We hear and read about how public speaking is allegedly up there as one of our greatest fears; how the idea of addressing a large audience can bring the strongest of us to our knees. The mere thought of this one act can bring on sweating, hyperventilation, trembling and hiding in the lavatory.
Allegedly. We can be the most effective business people, advisors, entrepreneurs, strategists … but when called upon to speak to more than one or two people, we are reduced to quivering wrecks who would rather cut our lawns with nail scissors.
The public speaking comfort zone
Bit of a generalisation, I admit … there are many who love being up there in front of a crowd, unfazed by expectation, who have never needed to imagine anybody naked in order to gain the confidence to deliver their message. When speaking publicly, presenting, performing … these people are in their comfort zone. Getting up there and looking outwards at that sea of faces is like getting back into their favourite jogging bottoms and t-shirt. It’s comfortable, it’s where they are happiest. Good luck to them.
What we don’t hear about so much is how for some people, being in front of an audience is their key to a more confident life offstage. How the process of taking that step – be it public speaking, training, performing in a show – can reaffirm or even highlight for the first time all those elements of added value that they bring to the world.
Shy teenagers on stage
Young people, for instance, are great examples of this. The child who goes about their business quietly, who perhaps struggles to make friends, who lacks social confidence and has relatively low self-esteem, can bloom on stage. I’ve seen ‘shy’ teenagers dance with immense skill and self-assurance, sing like professionals, act with a grasp of the effect they’re having that belies their age. And these ‘shy’ teenagers have in turn grown out of their previous selves into young people that are as comfortable off-stage as they are on it – a testimony to the power of the Performing Arts in the development of soft skills.
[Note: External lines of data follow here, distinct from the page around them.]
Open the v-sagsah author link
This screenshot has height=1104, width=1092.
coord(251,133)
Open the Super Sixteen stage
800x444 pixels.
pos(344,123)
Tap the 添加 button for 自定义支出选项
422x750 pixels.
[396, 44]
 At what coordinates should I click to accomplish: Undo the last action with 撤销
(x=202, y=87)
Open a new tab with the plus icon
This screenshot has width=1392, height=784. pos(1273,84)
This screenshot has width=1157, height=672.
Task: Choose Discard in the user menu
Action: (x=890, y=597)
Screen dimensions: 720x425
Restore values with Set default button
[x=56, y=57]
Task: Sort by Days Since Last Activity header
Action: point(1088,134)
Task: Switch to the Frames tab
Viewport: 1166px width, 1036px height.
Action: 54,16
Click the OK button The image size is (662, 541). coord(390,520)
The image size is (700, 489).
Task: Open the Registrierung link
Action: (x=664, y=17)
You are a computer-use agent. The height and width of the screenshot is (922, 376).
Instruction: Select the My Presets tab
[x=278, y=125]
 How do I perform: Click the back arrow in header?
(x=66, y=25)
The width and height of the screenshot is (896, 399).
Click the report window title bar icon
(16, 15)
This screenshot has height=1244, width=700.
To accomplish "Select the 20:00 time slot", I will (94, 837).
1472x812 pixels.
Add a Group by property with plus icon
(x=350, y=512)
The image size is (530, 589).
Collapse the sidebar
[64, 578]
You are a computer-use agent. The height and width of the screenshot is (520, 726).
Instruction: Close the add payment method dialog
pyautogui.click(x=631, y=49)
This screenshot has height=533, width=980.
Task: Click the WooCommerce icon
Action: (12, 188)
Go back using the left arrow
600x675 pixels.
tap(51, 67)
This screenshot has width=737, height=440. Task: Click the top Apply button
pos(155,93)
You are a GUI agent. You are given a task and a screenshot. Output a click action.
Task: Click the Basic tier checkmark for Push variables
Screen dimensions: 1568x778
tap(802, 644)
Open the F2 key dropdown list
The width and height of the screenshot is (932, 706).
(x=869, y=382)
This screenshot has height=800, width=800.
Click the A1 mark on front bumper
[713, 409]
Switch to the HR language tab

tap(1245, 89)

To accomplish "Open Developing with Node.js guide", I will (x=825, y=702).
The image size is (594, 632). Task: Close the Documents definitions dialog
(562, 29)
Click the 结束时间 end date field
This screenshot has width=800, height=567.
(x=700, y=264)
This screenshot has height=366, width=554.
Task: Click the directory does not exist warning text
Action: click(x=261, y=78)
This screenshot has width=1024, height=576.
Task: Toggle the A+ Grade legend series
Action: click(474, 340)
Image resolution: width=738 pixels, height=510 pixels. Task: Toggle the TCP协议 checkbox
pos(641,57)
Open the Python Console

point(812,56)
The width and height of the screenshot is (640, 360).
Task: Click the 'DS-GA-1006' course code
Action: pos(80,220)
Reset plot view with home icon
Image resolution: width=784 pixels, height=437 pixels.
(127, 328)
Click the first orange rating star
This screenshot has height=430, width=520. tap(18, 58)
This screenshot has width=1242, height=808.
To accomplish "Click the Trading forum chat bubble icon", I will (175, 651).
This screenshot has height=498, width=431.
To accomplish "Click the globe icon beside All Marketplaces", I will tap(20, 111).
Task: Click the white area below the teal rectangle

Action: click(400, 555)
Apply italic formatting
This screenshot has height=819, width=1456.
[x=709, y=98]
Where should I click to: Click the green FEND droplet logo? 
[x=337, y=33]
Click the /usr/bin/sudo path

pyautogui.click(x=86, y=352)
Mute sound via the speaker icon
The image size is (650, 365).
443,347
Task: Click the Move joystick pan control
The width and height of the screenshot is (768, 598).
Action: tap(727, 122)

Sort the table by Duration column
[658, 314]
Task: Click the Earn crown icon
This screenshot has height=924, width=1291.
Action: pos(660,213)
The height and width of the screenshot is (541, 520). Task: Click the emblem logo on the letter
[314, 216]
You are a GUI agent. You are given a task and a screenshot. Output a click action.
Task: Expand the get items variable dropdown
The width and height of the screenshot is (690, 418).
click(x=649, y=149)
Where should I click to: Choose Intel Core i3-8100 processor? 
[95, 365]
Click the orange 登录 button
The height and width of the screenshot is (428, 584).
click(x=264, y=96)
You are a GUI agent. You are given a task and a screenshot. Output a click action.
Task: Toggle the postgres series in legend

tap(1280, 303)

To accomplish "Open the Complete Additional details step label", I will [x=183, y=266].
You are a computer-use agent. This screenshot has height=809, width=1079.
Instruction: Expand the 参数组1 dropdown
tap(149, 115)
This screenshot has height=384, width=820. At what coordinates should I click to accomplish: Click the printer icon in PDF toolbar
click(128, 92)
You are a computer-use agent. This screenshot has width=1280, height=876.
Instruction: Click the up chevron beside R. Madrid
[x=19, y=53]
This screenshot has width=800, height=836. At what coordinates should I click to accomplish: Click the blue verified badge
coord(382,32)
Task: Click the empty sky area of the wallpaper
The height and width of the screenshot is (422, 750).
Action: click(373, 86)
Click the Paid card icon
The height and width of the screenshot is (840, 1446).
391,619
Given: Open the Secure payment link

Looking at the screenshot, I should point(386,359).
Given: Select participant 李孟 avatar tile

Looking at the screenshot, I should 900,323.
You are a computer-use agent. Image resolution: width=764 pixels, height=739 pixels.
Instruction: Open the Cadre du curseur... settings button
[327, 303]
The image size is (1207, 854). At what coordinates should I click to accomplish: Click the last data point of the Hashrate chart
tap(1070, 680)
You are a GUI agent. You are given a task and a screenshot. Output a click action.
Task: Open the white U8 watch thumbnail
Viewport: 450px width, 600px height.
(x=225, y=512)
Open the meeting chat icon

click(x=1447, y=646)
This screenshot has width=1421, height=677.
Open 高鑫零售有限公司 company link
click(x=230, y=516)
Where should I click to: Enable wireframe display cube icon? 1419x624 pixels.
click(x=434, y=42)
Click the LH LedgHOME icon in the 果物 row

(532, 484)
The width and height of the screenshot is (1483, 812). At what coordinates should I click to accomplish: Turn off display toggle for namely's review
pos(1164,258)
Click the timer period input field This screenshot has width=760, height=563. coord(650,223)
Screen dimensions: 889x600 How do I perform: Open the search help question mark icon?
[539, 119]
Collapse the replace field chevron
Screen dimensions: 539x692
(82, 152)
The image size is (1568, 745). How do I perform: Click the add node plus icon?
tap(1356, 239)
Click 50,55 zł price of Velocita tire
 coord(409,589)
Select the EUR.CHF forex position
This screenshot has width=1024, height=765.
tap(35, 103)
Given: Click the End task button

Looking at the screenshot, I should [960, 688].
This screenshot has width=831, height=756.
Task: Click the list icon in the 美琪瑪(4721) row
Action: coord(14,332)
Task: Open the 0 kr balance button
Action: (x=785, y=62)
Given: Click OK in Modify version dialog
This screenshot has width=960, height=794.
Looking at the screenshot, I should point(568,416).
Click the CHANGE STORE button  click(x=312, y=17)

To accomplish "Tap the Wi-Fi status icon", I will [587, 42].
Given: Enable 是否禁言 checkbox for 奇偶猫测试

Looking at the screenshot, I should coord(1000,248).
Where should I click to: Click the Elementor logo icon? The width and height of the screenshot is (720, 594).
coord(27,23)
And I’ve seen adults who perhaps have to carry out training as part of their job and dread it … and yet with a few sessions under their belt realise they can not only carry it off, but that they’re actually good at it. The knock-on effect of this is greater confidence with other aspects of their job, and increased self-esteem outside of work. A testimony to the power of public speaking in the development of soft skills …
Public speaking success stories
We should hear more people that are comfortable with public speaking. We should hear and read more about the success stories … accounts of how being in the spotlight has enhanced someone’s life instead of blighted it. Much is said currently about the lack of personal development in schools and a dearth of social understanding in our society. The answer is right in front of us – perhaps if that top executive whose throat goes dry and who loses all sense of reality when faced with an audience had been put on a stage as a child, we’d have less to complain about in this world and more to applaud. And fear of being up there in front of an audience would be rare indeed.